Allyson Maynard Gibson

Allyson Maynard Gibson

By NICO SCAVELLA

Tribune Staff Reporter

nscavella@tribunemedia.net

DEMOCRATIC National Alliance Deputy Chairman Ethric Bowe has called for the replacement of Allyson Maynard-Gibson as attorney general over the granting of a nolle prosequi by then acting Attorney General Jerome Fitzgerald in 2012.

He said if the government was not planning to “prosecute somebody that the previous administration found just cause to prosecute,” the decision needed to be explained to the Bahamian people.

Mr Bowe’s comments were in reference to a situation in December 2012, when Mr Fitzgerald entered a nolle prosequi (no prosecution) in a case involving George and Janice Hayes. The husband and wife were previously represented by Mrs Maynard-Gibson, who was an opposition senator at the time and in private practice, when they were charged with possession of an illegal firearm and ammunition.

Mrs Maynard-Gibson, who later became attorney general, was out of town when Mr Fitzgerald, who was acting as attorney general in her absence, entered the nolle prosequi.

After the matter attracted attention and scrutiny from the opposition FNM, Prime Minister Perry Christie promised to share the file on the case with party leader Dr Hubert Minnis. However, he has not done so.

Speaking on the matter on Wednesday, Mr Bowe said: “We need a new attorney general because that nolle prosequi thing they did the other day, that still is not sitting well with us.
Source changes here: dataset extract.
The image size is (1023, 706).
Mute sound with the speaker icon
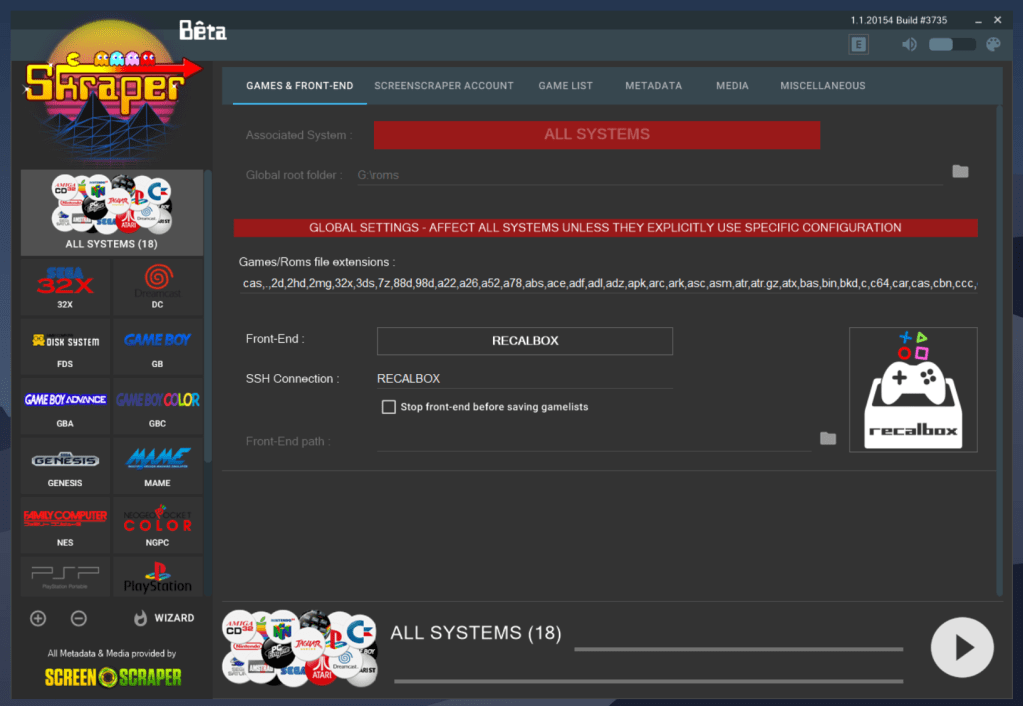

If you’re going to not prosecute somebody that the previous administration found just cause to prosecute, you need to at least explain it to us.”

In January, after the majority of government MPs rejected his attempt to get the House of Assembly’s approval to establish a select committee to investigate the matter, Montagu MP Richard Lightbourn expressed disappointment that Mr Christie had failed to keep the promise to share the file with Dr Minnis.

Mr Lightbourn said that he is not surprised by the government’s attempts to “sweep the matter under the rug,” and also dismissed comments made by Damian Gomez, junior minister of legal affairs, with respect to the matter.

Mr Gomez had argued that it would be dangerous and improper for the House of Assembly to investigate the rulings of the attorney general.